Itulah wajah Islam Nusantara yang ada hingga sekarang dipertahankan para ulama santri. Setiap Kiai dan santri selalu sambung menyambung sanad ilmunya dan jaringannya.

Begitu indah dan luar biasa buku karya senior dan guru saya Zainul Milal Bizawie berjudul MASTERPIECE ISLAM NUSANTARA Sanad dan Jejaring Ulama-Santri (1830-1945) ini.

Saya belum punya buku ini, tapi Promotor disertasiku Prof Abdurrahman Masud meminjami buku ini untuk kubaca. Dan kata Profesor sejarah dan kebudayaan ini, buku karya Milal sangat istimewa karena dia adalah santri tulen dan bekerja di unit penting.

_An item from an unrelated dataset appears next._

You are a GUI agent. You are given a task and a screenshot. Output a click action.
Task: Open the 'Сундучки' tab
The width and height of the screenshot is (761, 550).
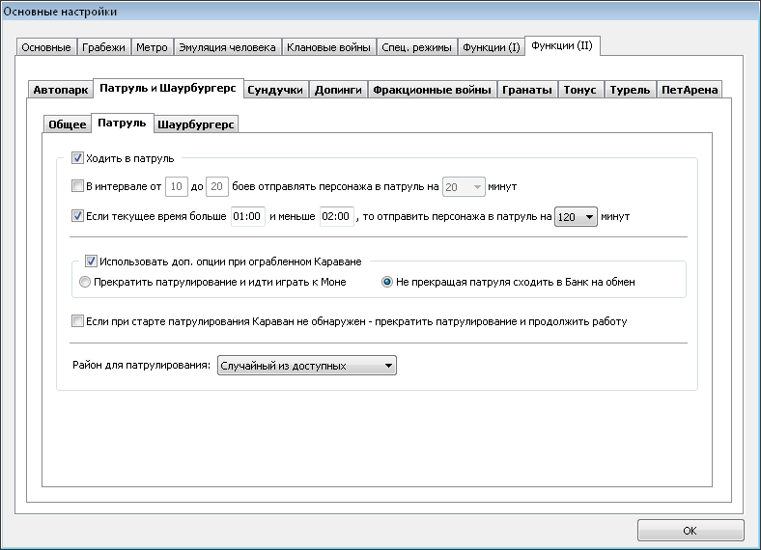(275, 90)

Milal menegaskan bahwa: “Pesan Rahmatan lil ‘alamin menjiwai karakteristik Islam Nusantara, sebuah wajah Islam yang moderat, toleran, cinta damai dan menghargai keberagaman. Islam yang merangkul bukan memukul, Islam yang membina buka menghina, Islam yang memakai hati bukan memaki-maki, Islam yang mengajak taubat bukan menghujay dan Islam yang memberi pemahaman bukan memaksakan”.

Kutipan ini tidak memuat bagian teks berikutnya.